Donald Trump signed the "loyalty pledge" vowing that he will support the Republican nominee in 2016
Dean Obeidallah: Here's the reality, there's simply no way anyone can predict what Trump will actually do
Editor’s Note: Dean Obeidallah, a former attorney, is the host of SiriusXM’s weekly program “The Dean Obeidallah Show.” He is a columnist for The Daily Beast, editor of the politics blog The Dean’s Report and co-director of the documentary “The Muslims Are Coming!” Follow him on Twitter: @TheDeansreport. The opinions expressed in this commentary are solely those of the author.
Republican leaders must be overjoyed! Donald Trump has signed the “loyalty pledge” vowing that he will support the Republican nominee in 2016.
I can understand why they are probably crazily high-fiving each other now. After all, polls have shown that if Trump did run as an independent presidential candidate in 2016, he would likely siphon off votes from the GOP nominee and serve up a big, fat victory for the Democrats.
But if I were a GOP leader, I would keep the champagne on ice for at least a few more months. Here’s the reality: There’s simply no way anyone can predict what Trump will actually do.
Not only is Trump an untraditional political candidate, he has not been the poster child for trustworthiness, to put it nicely. He has flip-flopped on key issues. During this campaign, he has been caught stretching the truth and even making claims that have no factual basis. And to be blunt, he very famously broke his vow to love and honor his wives.

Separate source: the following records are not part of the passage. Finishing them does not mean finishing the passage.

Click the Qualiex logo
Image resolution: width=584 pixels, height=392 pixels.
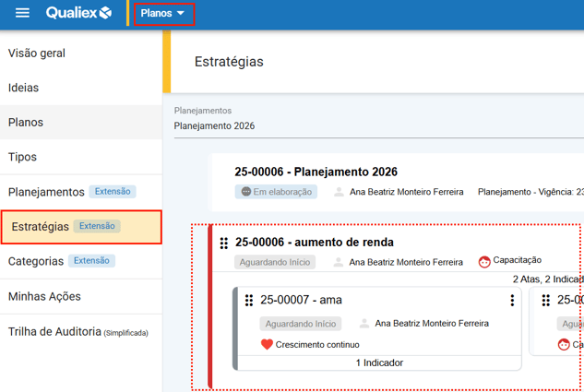(x=79, y=14)
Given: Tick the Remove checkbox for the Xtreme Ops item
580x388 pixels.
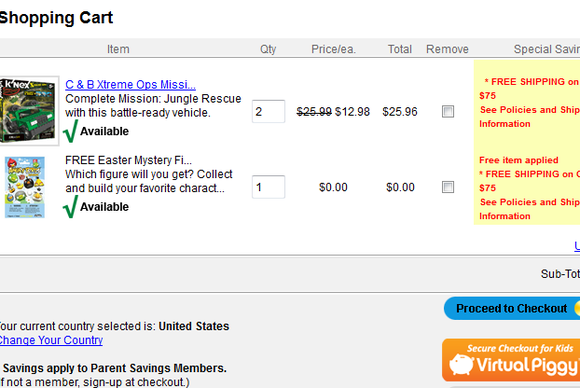Looking at the screenshot, I should (448, 111).
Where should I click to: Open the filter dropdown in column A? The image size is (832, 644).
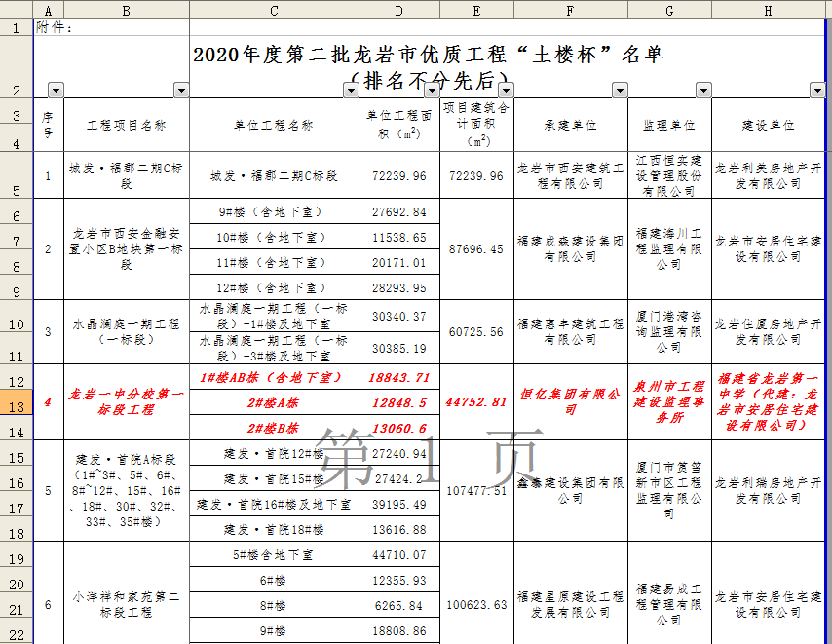55,90
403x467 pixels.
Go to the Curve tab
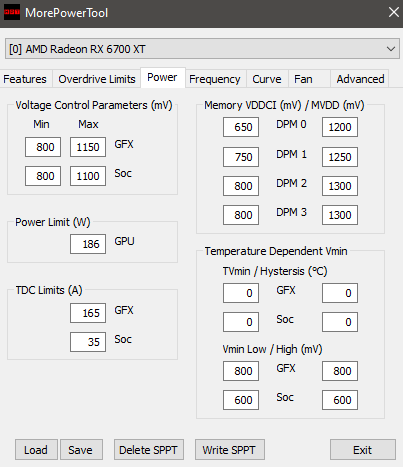click(x=267, y=79)
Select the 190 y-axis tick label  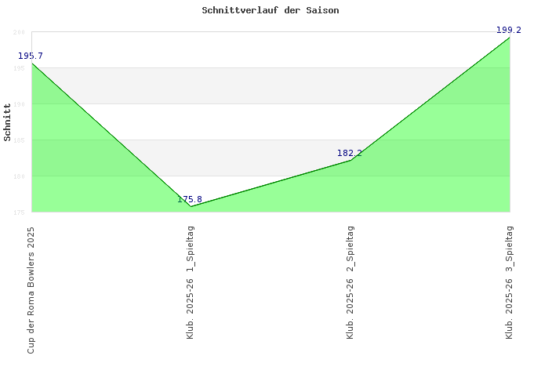[19, 104]
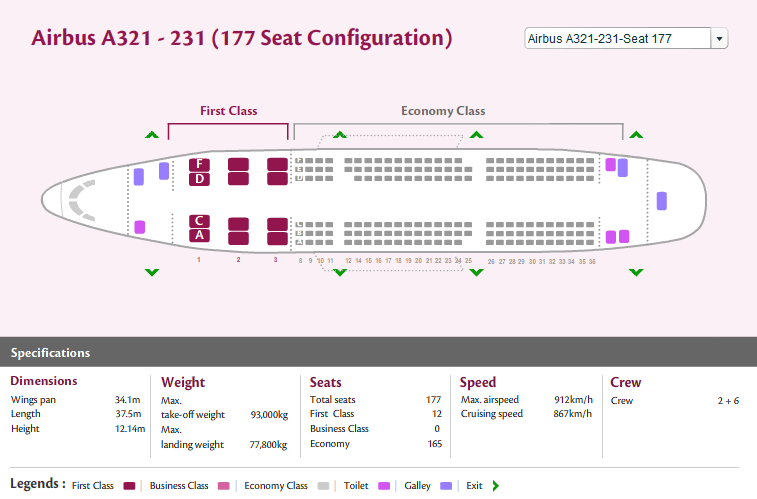Viewport: 757px width, 499px height.
Task: Click the Airbus A321-231-Seat 177 combo box
Action: point(616,39)

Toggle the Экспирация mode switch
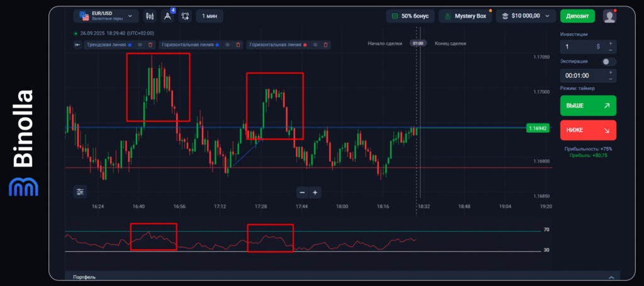608,62
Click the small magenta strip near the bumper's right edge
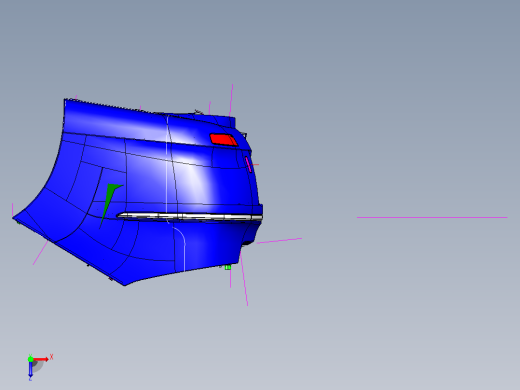 [248, 164]
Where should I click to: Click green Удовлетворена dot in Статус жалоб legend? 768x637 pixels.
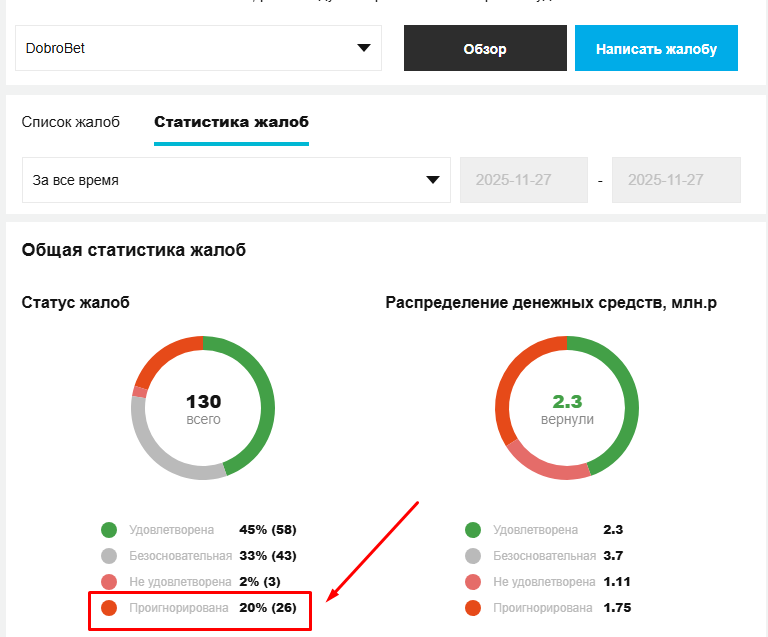click(109, 530)
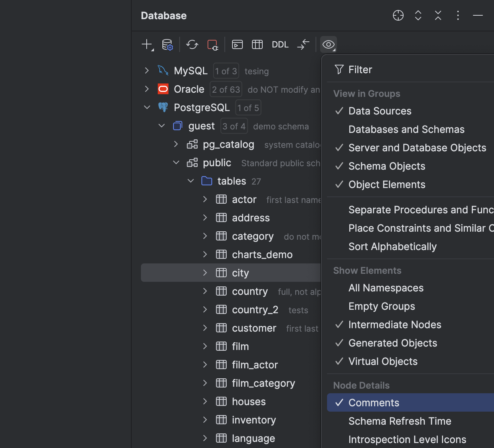The height and width of the screenshot is (448, 494).
Task: Generate DDL using the DDL toolbar icon
Action: click(280, 44)
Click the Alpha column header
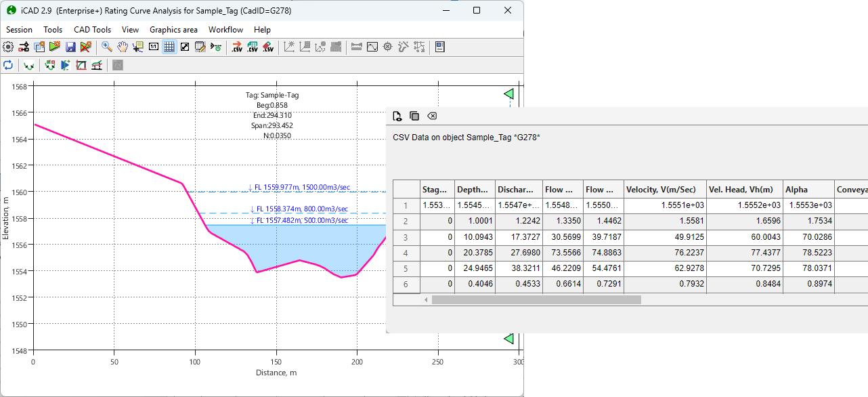The width and height of the screenshot is (868, 397). (x=808, y=190)
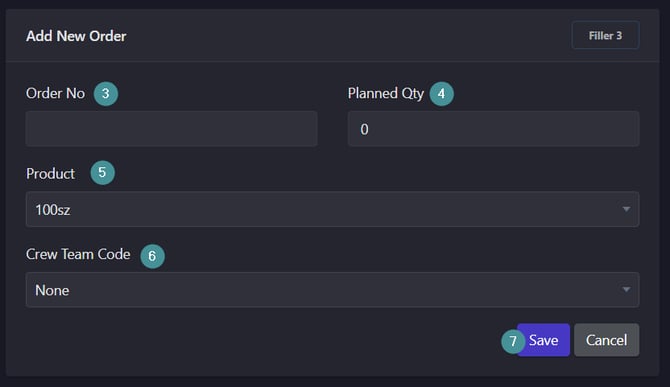Click the Filler 3 button in header
670x387 pixels.
pyautogui.click(x=605, y=35)
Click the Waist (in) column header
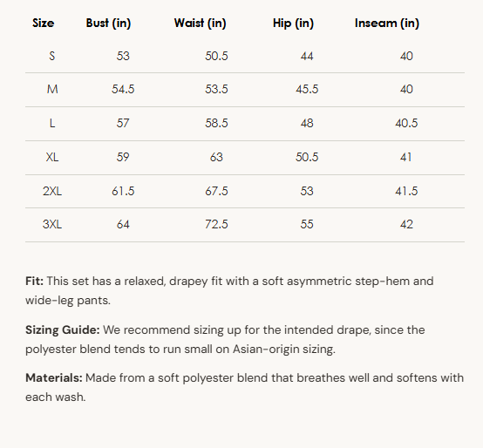 coord(201,23)
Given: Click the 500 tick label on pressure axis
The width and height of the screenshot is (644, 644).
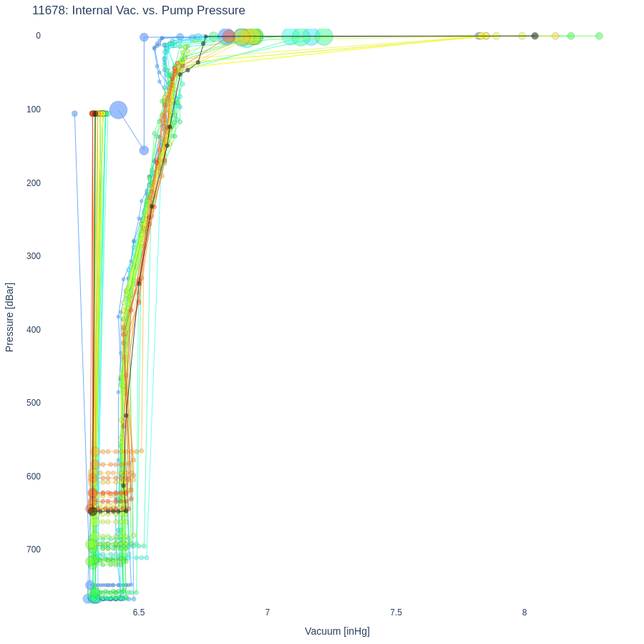Looking at the screenshot, I should [34, 403].
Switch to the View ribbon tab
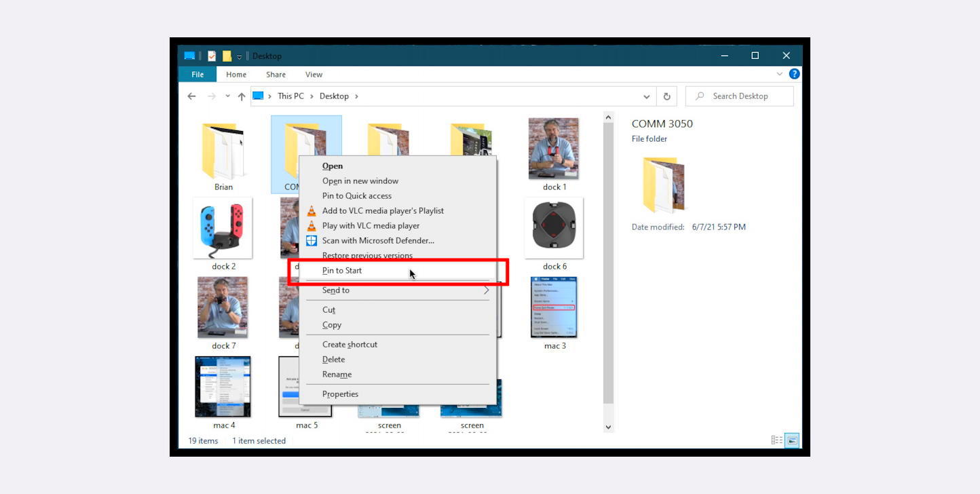 [314, 74]
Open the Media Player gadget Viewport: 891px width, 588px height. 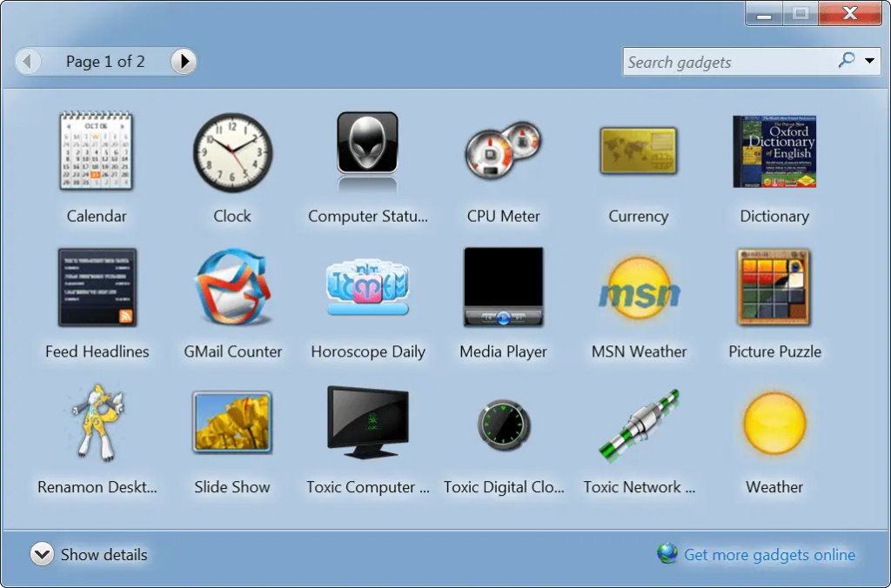coord(503,287)
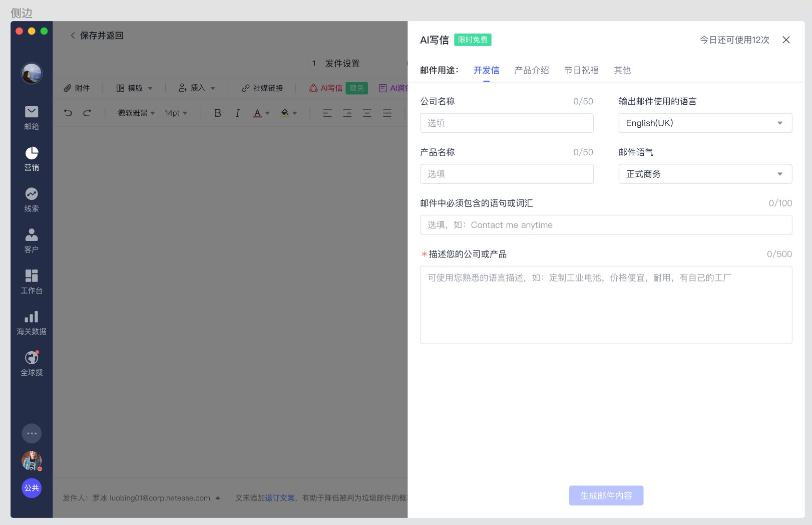Screen dimensions: 812x525
Task: Select the 营销 marketing sidebar icon
Action: click(x=32, y=158)
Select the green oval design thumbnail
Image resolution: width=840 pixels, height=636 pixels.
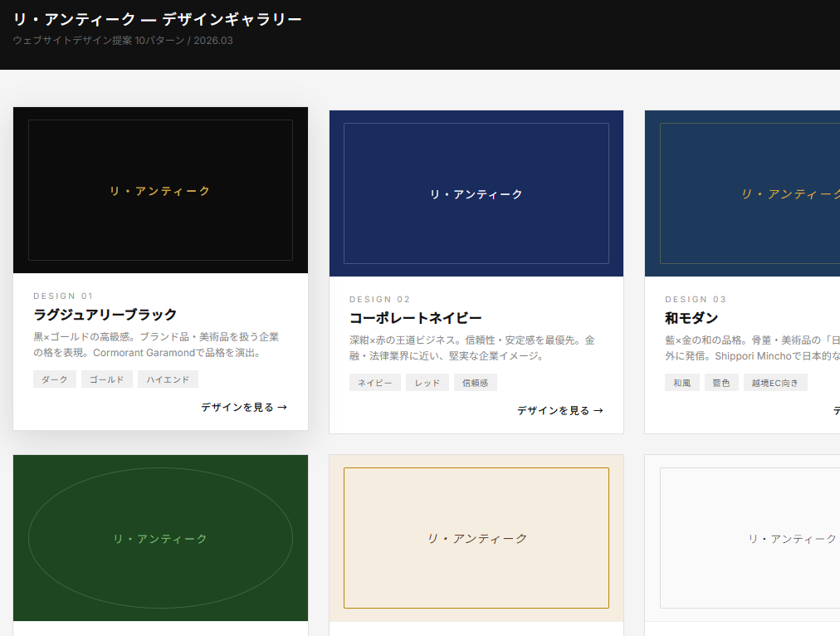click(160, 538)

Now, it’s true that some of Trump’s about faces on political issues have been over a period of years, but there have been several:
Trump recently offered up the very populist position that the wealthiest Americans need to pay more taxes, noting that “right now they are paying very little tax and I think it’s outrageous.” He even offered to pay higher taxes, explaining to the reporter, “You’ve seen my statements, I do very well, I don’t mind paying some taxes.”
Taxing the wealthy, or not
But just a few years ago Trump sang a different tune. In 2011, when Congress was debating whether to let the Bush tax cuts expire, Trump was adamantly opposed to raising taxes on the wealthy. Trump warned that Obama’s plan to make the rich pay higher taxes would be “taking away a lot of incentives from a lot of people that produce a lot of taxes” and could cause some rich people to move out of the United States. Trump even proposed a “Five Part Tax Plan” that would’ve greatly lowered taxes on the wealthy by reducing the highest tax bracket from 39.6% to 15%.
What to do about gun control?
In his 2000 book titled, “The America We Deserve,” Trump told us that he supported a ban on assault weapons and a slightly longer waiting period to purchase a gun. But he sang a different tune this past July when candidate Trump told the gun enthusiast media outlet “Ammoland” that the “NRA’s efforts to stop dangerous, gun-banning legislation and regulation is invaluable.”
Wavering on abortion
In 1999, Trump stated on NBC’s “Meet the Press” that “I’m very pro-choice.” That statement could not be more unequivocal from the then 53-year-old Trump. But now with Trump pursuing the GOP nomination, he tells us that he’s “pro-life,” claiming to have evolved on the issue.
Trump has also played fast and loose with the truth on several occasions during the current campaign. Trump has offered various statements that the non-partisan, Pulitzer Prize winning website “Politifact” has found to be “False” and even “Pants On Fire,” which is a polite way of saying the statement is a lie.
For example, Trump’s claim that the “the Mexican government forces many bad people into our country” has been deemed “pants on fire” for being completely without a factual basis.
As was Trump’s statement in June that in “the last quarter, it was just announced, our gross domestic product … was below zero. Who ever heard of this? It’s never below zero.”
You would think Trump, the financial guru, would know better. Because in reality, 42 times over the past 68 years our nation’s GDP growth was below zero.
Trump has even made false statements that could’ve been fact-checked in less than a minute on Google. For example, Trump recently claimed that when Jeb Bush was governor of Florida, there were five “sanctuary cities” where undocumented immigrants could live with little fear of being deported. Well, in reality there were zero “sanctuary cities” during Bush’s tenure as governor.
I think you get the idea. It’s the Republican leadership’s call whether to trust Trump on any pledge he may make. But don’t be surprised to pick up the paper one day to read that Trump is running around with another political party.